It makes me think of the greatest benefits of attending such meetings (either fantasy conventions or DoS-cons*):

1 Learning

Since you’re supposed to take part in lectures and workshops this point seems rather obvious, but there are more ways you can obtain knowledge apart from listening – you can always talk to lecturers after their presentation and from my experience they’ll feel really appreciated and will probably share useful books or articles worth reading. Moreover, there are many publishing companies around – it’s a good idea to check their new CPD books and check new textbooks.

2 Asking questions – and getting answers

There is no better place to share your concerns without being judged – your fellow teachers will be eager to help and at least brainstorm all possible solutions to the problem. Naturally, you can share your doubts on the Internet, but there aren’t as many trolls and haters when you reveal your weakness offline.

3 Gaining perspective

Problem sharing isn’t usually one-sided business, so it will probably lead to other teachers referring to their own troubles – which is just great as there’s nothing better than learning from the experience of others. Moreover, you will be able to get invaluable feedback and, equally important, perspective. I wish I had the opportunity of talking to more experienced and understanding teachers those thirteen years ago when I started teaching…

4 Networking

If you feel like sharing your professional experience there’s nothing better than going to a conference full of people who are genuinely interested in what you want to say. You can meet someone who suddenly becomes your inspiration – in my case it’s Beata Topolska who gave a great lecture about blogging and managed to put my ideas into proper frames. You’ll see my blog change very soon and I must say all I needed was Beata who gave me the push.

5 Meeting people

It would be really tiring, if you only met people who inspire and motivate. Fortunately, there are lots of attendees just like you – people who love their job and want to develop and grow, who have their successes but also problems – and who, just like you, sometimes feel simply overwhelmed. You can meet people who listen and talk to you, who understand you and don’t blame you for professional doubts.

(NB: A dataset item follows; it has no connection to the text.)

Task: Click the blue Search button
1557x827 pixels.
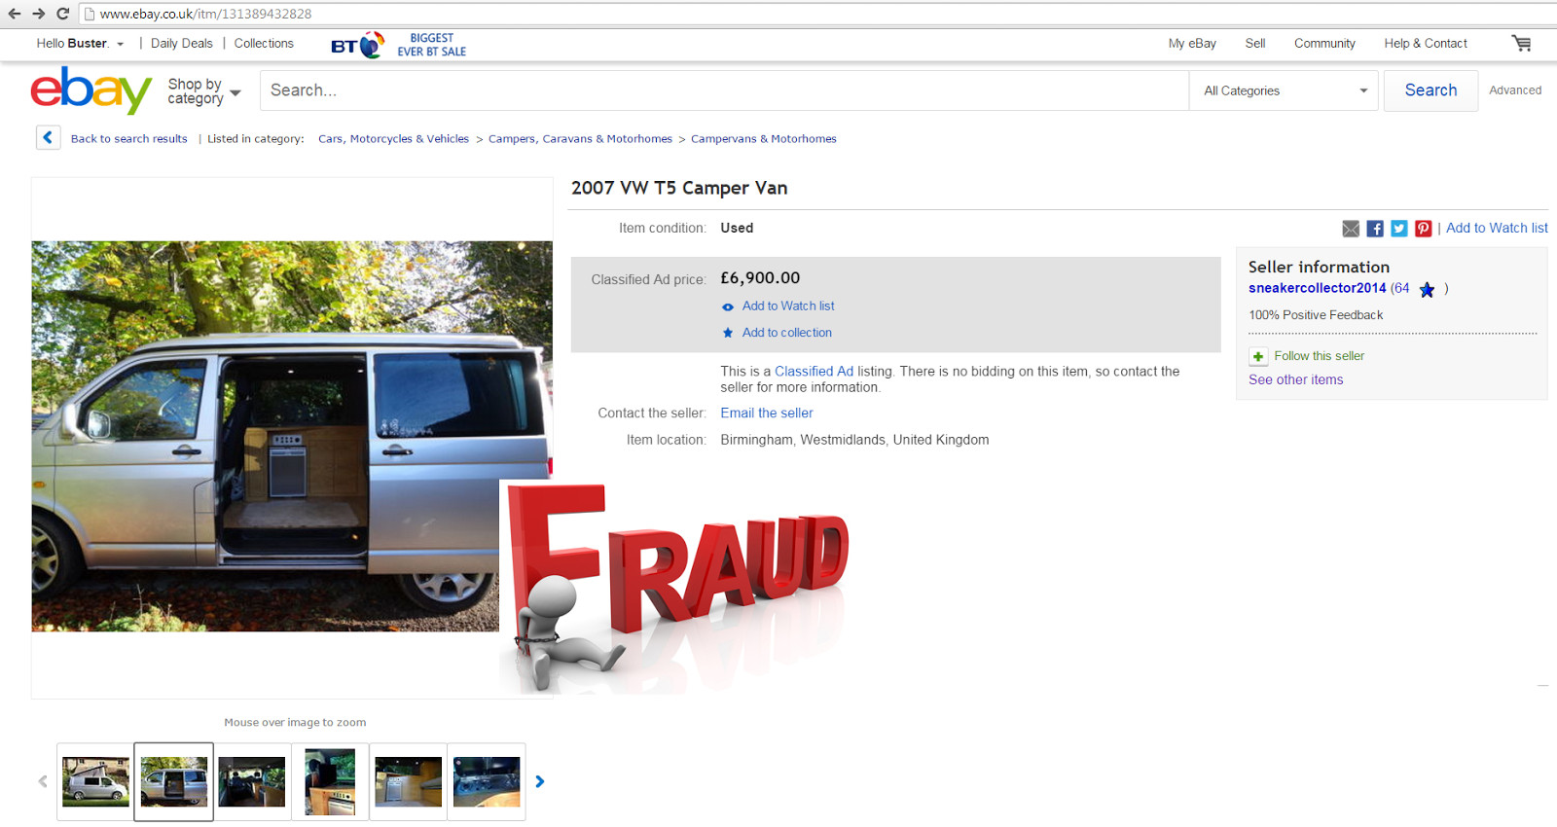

You can make real friends.

6 Having fun

Apart from lectures, there are workshops and networking sessions, and many activities you may try just to have fun. The event last weekend had a photo booth with lots of funny accessories, a make-up stall and a massage spot! Didn’t make it to the last point, but I had a stunning make-up and was ready for a party. Because yes, there are parties – teachers and parties are like a house on fire after all!

I’m not going to elaborate that point, though.

7 Food

Well, honestly, you don’t always get cupcakes with logos on top, but the mere chance of having at least one should prompt you to take part in such events.

FYI, my CUPcake (gods, forgive me this flat pun) was scrumptious.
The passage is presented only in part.